An BFDP test was also applied to further investigate significant associations between MTHFR A1298C and male infertility risk, as shown in Tables 4 and 5. Significantly increased male infertility risk was considered as “noteworthy” in the East Asians (AC vs AA: BFDP = 0.111, AC + CC vs AA: BFDP = 0.012) and population-based studies (C vs A: BFDP = 0.139). However, we did not find that the positive results of sensitivity analysis were considered as “noteworthy” in the overall and all subgroup analyses.

4. Discussion

In 2001, Bezold et al.^[33] first investigated the association between the MTHFR C667T polymorphism and male infertility risk. In 2005, Park et al.^[37] first explored the MTHFR A1298C polymorphism with male infertility risk. Since then a lot of case–control studies have investigated the associations but the results are still inconsistent. Here, an updated and high quality meta-analysis was carried out to explore the above two gene polymorphism with male infertility risk.

Overall, the MTHFR C677T polymorphism was associated with increased male infertility risk in overall populations, Africans, East Asians, West Asians, South Asians, hospital-based studies, azoospermia and OAT. In addition, a significantly increased male infertility risk was also found in East Asians and population-based studies for the MTHFR A1298C polymorphism. The pooled data was analyzed using five different genetic models and several subgroup analyses in this study. Under the circumstances, the P-value must be adjusted to explain the multiple comparisons.^[93] In addition, random error and bias were common in the studies with small sample sizes so that the results were unreliable, especially in molecular epidemiological studies.
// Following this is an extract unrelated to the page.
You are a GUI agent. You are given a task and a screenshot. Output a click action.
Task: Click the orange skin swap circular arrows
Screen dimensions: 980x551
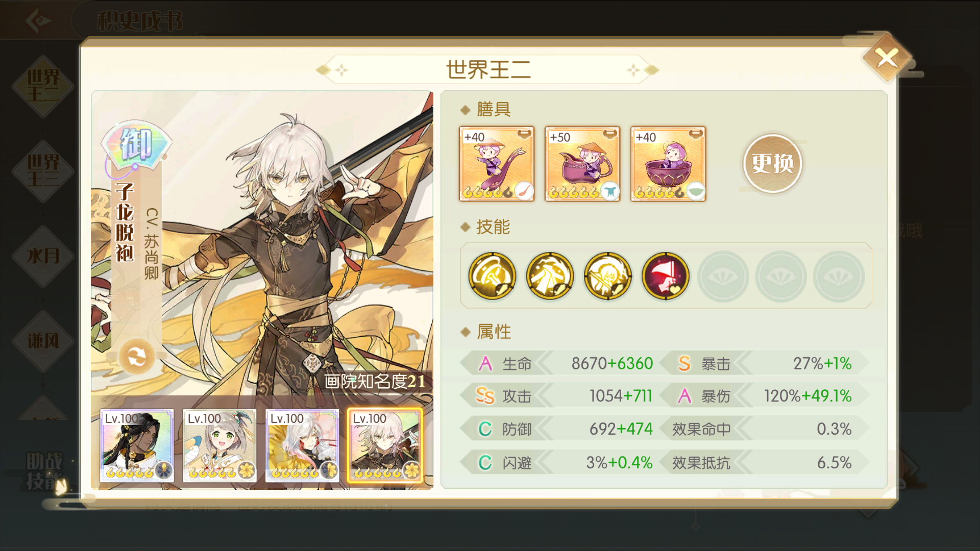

Wakefield et al.^[101] in 2007 proposed a more precise Bayesian measure of false discovery in genetic epidemiology studies, for determining the “noteworthiness” of the positive association. Hence, we used BFDP test to assess the false discovery in the current meta-analysis. Finally, the positive results by sensitivity analysis were only considered as “noteworthy” in the overall population and OAT for MTHFR C677T polymorphism. We did not find that the positive results of sensitivity analysis were considered as “noteworthy” in the overall and all subgroup analyses for MTHFR A1298C.

Based on biochemical properties described for MTHFR C677T and A1298C polymorphisms, we expected that the two genes were associated with risk of male infertility risk risk in all races. However, we only observed that MTHFR C677T is associated with increased male infertility risk in East Asians and West Asians, but not other races (such as Caucasians and Africans). Moreover, no significant association was observed on MTHFR A1298C polymorphism with male infertility risk in any race. Hence, an ethnic variant in the frequency of MTHFR C677T polymorphism was demonstrated in different populations. The frequency of the 677T allele ranges from 30.5 to 42% among Asian population, from 32.2 to 44% in Caucasians. African population shows a lower frequency of T allele, ranging from 6 to 10.3%.^[102,103] These results indicated that the same genes may play different roles in different races and countries, because infertility is a complicated multigenetic disease, and different genetic backgrounds and environmental factor (smoking or life style) may contribute to the discrepancy. Another possible explanation for the difference suggested the influence of the genetic variant might be masked by the presence of other as-yet unidentified causal genes involved in male infertility. The current studies demonstrated a clear north-to-south gradient in the effect of the MTHFR C677T variant in the determination of hyperhomocysteinemia, suggesting that diet is a relevant environmental agent, being the presence of folates in the food higher in the South of Europe than in the North. In addition, there was also the presence of folates in the food higher in the Caucasians than in the Asians. Obvious heterogeneity was observed in the current meta-analysis, as also shown in Tables 2 and 4. Ethnicity and HWE were sources of heterogeneity for MTHFR C677T polymorphism and quality score of the eligible studies was source of heterogeneity by a meta-regression analysis method. HWD may be genotyping errors and selection bias in molecular epidemiological studies. Small sample studies were easier to accept if there were positive reports as they tend to yield false-positive results because they may be not rigorous and are often of low-quality. Supplemental Fig. 3, indicated that the asymmetry of the funnel plot was caused by studies of low-quality small samples. Therefore, we performed a sensitivity analysis restricted to studies that only included high-quality articles and controls in HWE.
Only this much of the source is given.